I wasn’t at the end of my rope when I found the DOC, but I understand what Simon means when he says, “Don’t go to bed at night thinking you didn’t do enough, because you did. You do enough everyday.” I’m lucky to have a group of people in Huntsville who live with D daily and call me a friend. I know I am blessed. But to be able to spend a weekend with a group of people my own age who get it measures beyond all understanding. It was surreal to be in that place with so many phenomenal and inspiriting people. I feel humbled to be a part of this community.

Simon!

And yes, there may have been a bride …

It's a long (and funny) story.

And a band …

Blunt Lancet

And a new universal sign for #hashtagit …

Want to know what it means? #Hashtagit

 

14 thoughts on “#Simonpalooza. Hashtag it.”

  1. and i should not have read this at work! lots of crying over here.

    this weekend was a spiritual experience. i think that’s the best way i’ve heard anyone describe it. wow.

    i am SO HAPPY that you came! and i feel so blessed to have you for a friend. not an online friend, but a real, true friend. Miss you! <3

  2. Sorry I didn’t get to meet you – but when Jess said ‘Victoria’ – I said – Alabama? Jess did warn me I’d cry – but she forgot she took the last of the tissues and all I have is paper towels! Spiritual is the way I’d describe this all – the weekend, your friendships, the love and acceptance. God is present.

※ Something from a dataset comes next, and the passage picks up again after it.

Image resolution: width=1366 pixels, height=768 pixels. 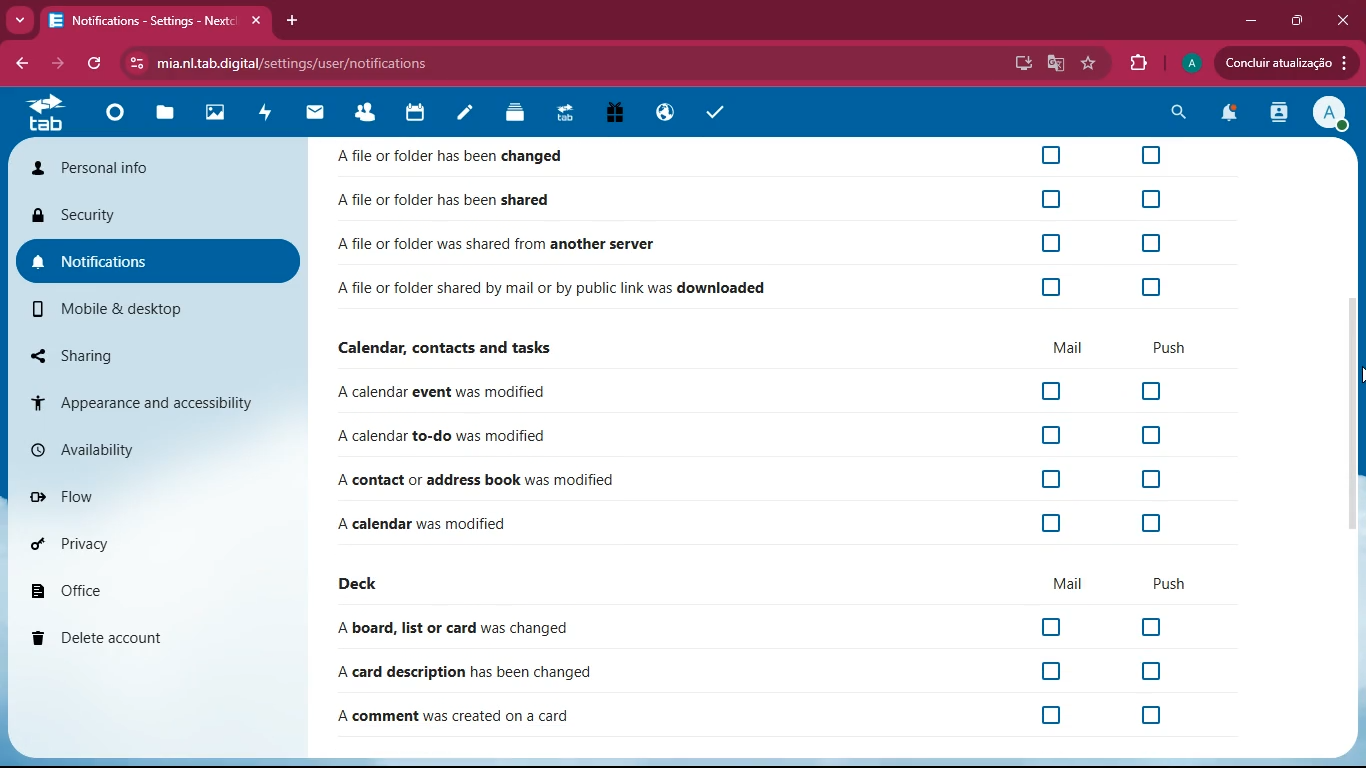 What do you see at coordinates (1051, 153) in the screenshot?
I see `off` at bounding box center [1051, 153].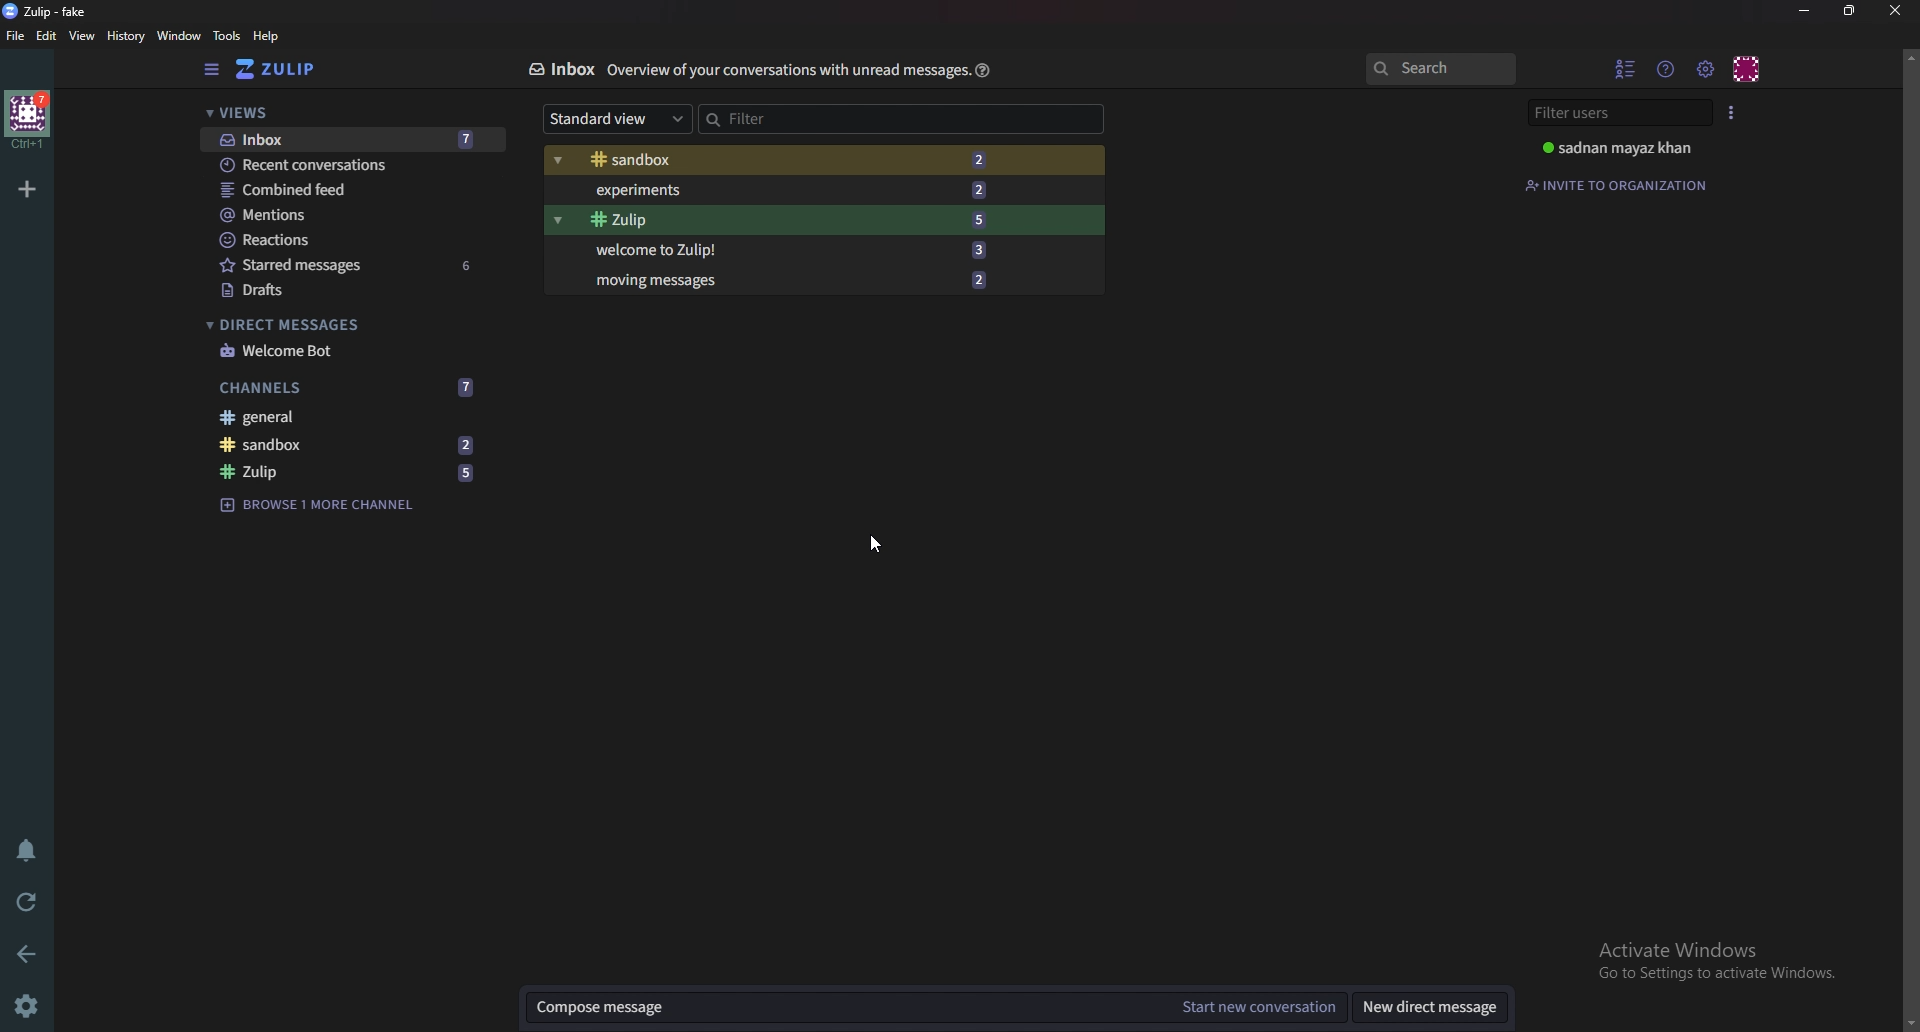  Describe the element at coordinates (25, 1008) in the screenshot. I see `Settings` at that location.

  3. This is great, my fellow journalist! I loved it all. Read it outloud to Suzi, and couldn’t even continue and finish without getting all choked up. What an honor to meet and share stories with you, and to just see your personality and awesomeness up close and personal. Truly a privilege, and I can’t wait to we get that chance again… This community is so incredible and life-shaping, and it’s so great to be a part of it. Thanks for sharing this, Victoria.

  4. I can’t begin to tell you how much I love this post. Lisa and I were so happy to meet you, Simon, and every one else at Simonpalooza. It was a great time, and you’ve really captured the blissed-out state I’ve been in since.

  5. Love you Victoria!

    I was feeling pretty discouraged before this weekend, and I feel like I have a new lease on life and diabetes management.

    P.S. I don’t think my voice has ever been described as meek 😉

  6. I love the universal sign for hashtagit! It was great to meet you, Victoria. Looking forward to the next meet-up so we have more time to chat. Thank you for capturing the entire experience in some very lovely words. You wrangle T-shirts like no one else & you rock!

  7. Spending time together with people living with diabetes is one of the greatest gifts.

    There is a level of connection that is indescribable. Heather and I were talking on the way home about how that connection lets us skip so much of the “getting to know you” phase of friendship. We move right into the true friendship.

    Simon also talked about bearing our scars and talking about the many tough things about our lives with diabetes. We know we don’t have to pretend with each other. And we are all so willing to be there for any of our family that needs us.

    I will travel the world for moments like I experienced during this time together. And you, Victoria, were a big part of that for me. I’m so glad you came, that I was able to meet you (and give you a big happy greeting hug!) and hang out. You’re a gem. Can’t wait for our paths to cross again.

    And thanks for writing such a great post about it.